Saliva tests measure hydration, flow, viscosity, pH and buffering
capacity. Bacterial testing measures the presence of significant
numbers of S. mutans or levels of bacteria that would put
a patient at risk for caries.
- Saliva hydration, flow and viscosity
- Saliva pH
- Saliva buffering
- Specific bacterial quantity and activity
Saliva Testing
Caries is basically a pH disease, so the level of acid in the
saliva is critical. Saliva plays a significant role in maintaining a
healthy oral environment by neutralizing acids and flushing
away food and bacteria. Saliva acts as a lubricant and delivers
calcium, phosphate and fluoride to tooth surfaces. When saliva
pH flow and buffering capacity are not within normal limits,
demineralization occurs.

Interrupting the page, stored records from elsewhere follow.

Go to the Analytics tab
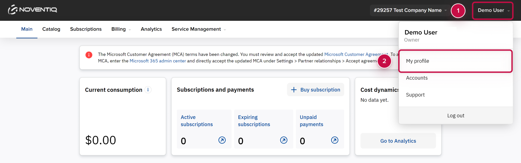521x163 pixels. 151,29
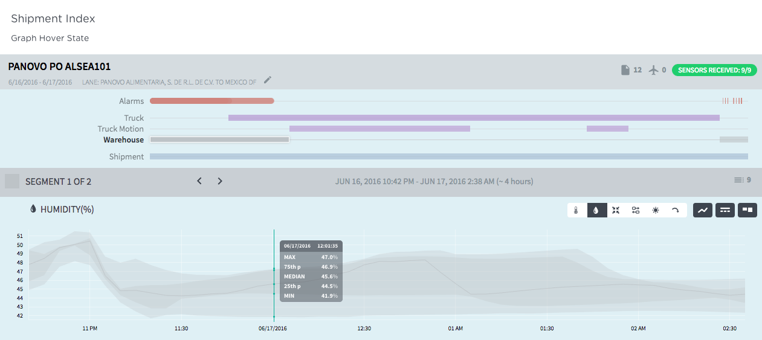Toggle the threshold dashed-lines display button
Image resolution: width=762 pixels, height=340 pixels.
point(725,210)
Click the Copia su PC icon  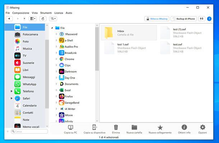tap(70, 127)
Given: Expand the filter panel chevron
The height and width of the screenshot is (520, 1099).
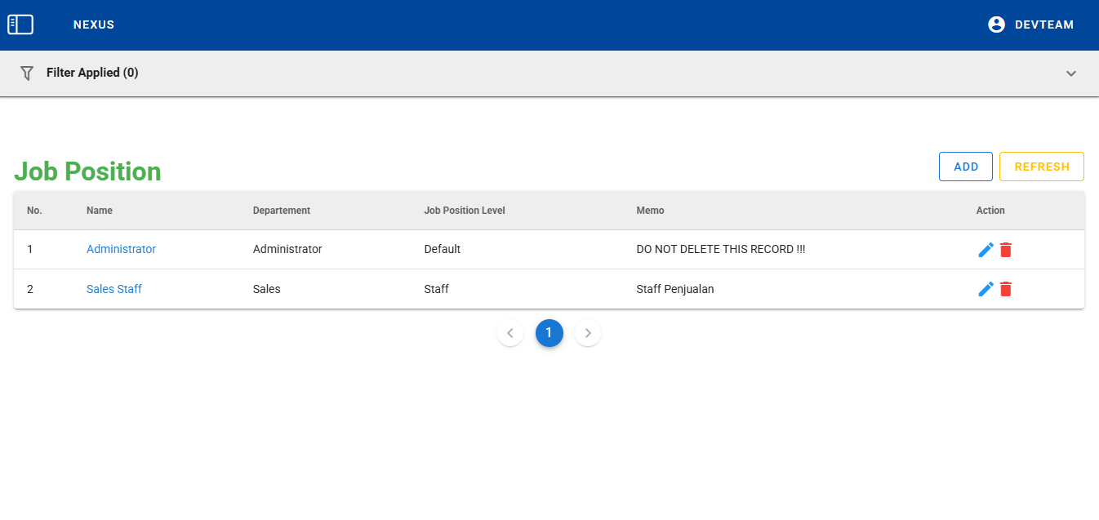Looking at the screenshot, I should click(x=1071, y=73).

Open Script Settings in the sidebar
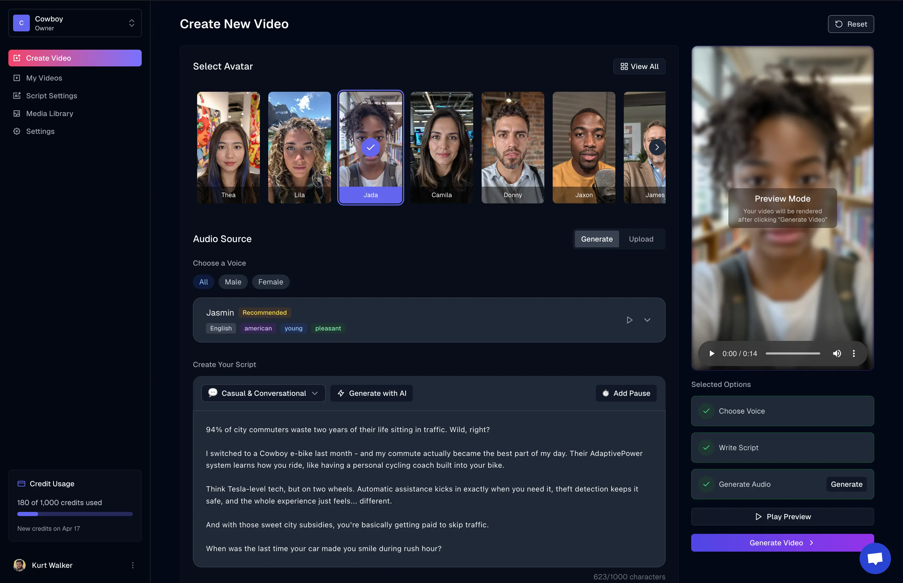51,96
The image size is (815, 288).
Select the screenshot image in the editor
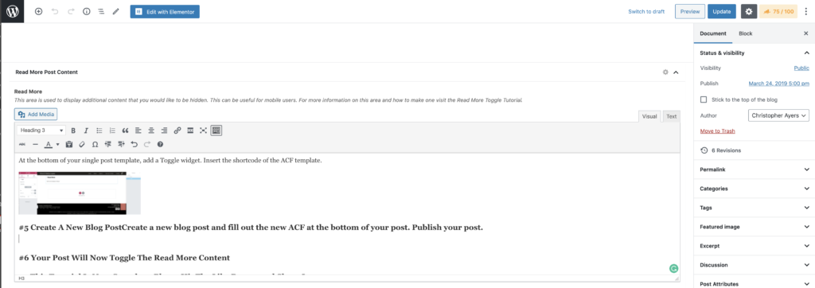click(80, 193)
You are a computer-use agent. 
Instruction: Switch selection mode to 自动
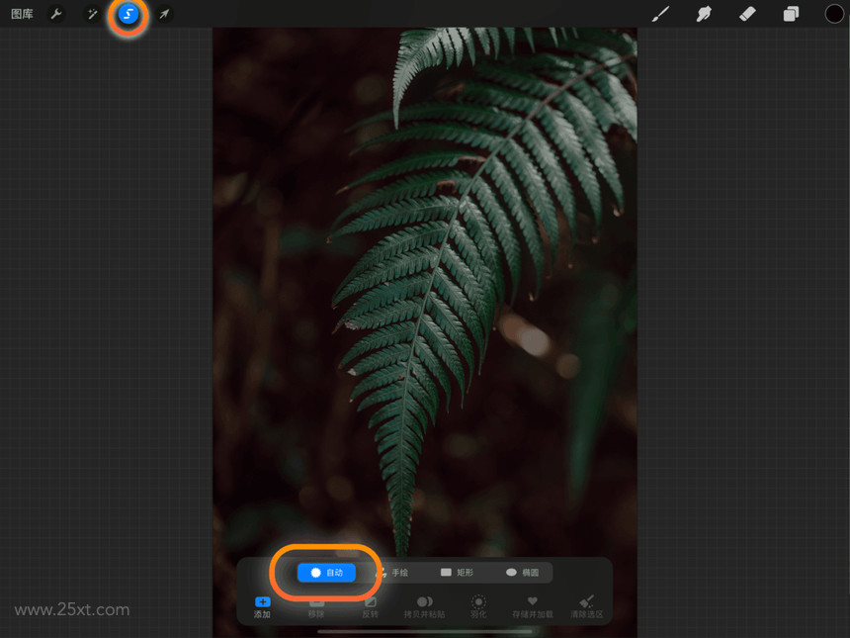click(327, 573)
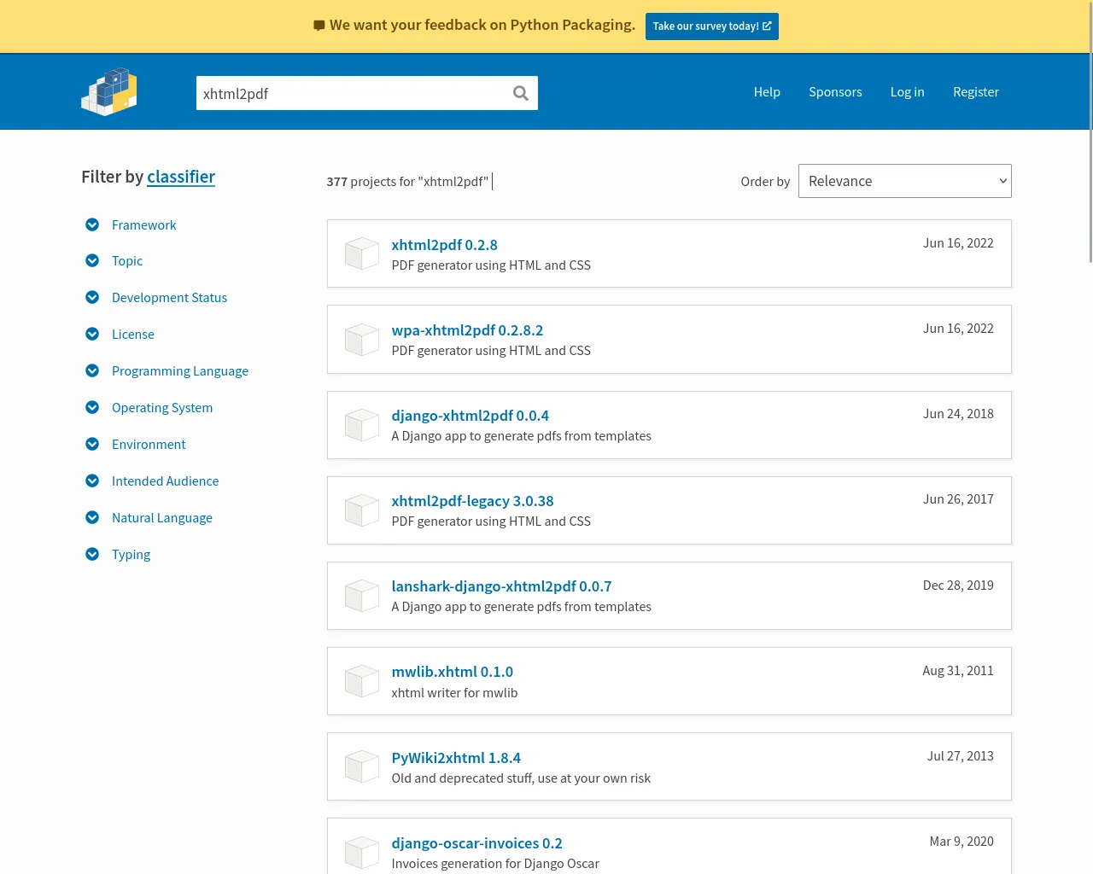Click the PyPI logo in the header

[109, 92]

Understanding these aspects of a
patient’s saliva provides the clinician valuable information
needed to determine treatment choices and preventive strategies.

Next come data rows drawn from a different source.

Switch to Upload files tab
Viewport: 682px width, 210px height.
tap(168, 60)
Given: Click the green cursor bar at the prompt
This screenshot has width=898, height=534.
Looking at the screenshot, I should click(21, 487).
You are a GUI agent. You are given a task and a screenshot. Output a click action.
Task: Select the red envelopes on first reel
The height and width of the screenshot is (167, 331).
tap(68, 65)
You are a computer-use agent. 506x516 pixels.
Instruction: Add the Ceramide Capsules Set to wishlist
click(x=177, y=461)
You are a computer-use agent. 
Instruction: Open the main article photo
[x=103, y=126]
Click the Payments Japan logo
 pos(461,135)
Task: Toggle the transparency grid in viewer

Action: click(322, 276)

The Saliva-Check Buffer test kit from GC America provides
instruction to the clinician for evaluating hydration, salivary
consistency, resting saliva pH, stimulated saliva flow, stimulated
saliva pH and saliva buffering capacity. These six tests can be
completed within 10 minutes.
Hydration is measured visually by watching saliva flow from
minor salivary ducts on the inside of the lower lip. Beginning
with a dry inner lip surface, droplets of saliva will appear in less
than 60 seconds for a normal flow rate. Taking longer than 60
seconds for droplets to appear indicates a low flow rate.
Saliva consistency is determined by observing resting saliva
in the mouth. Normal viscosity of saliva is clear and watery.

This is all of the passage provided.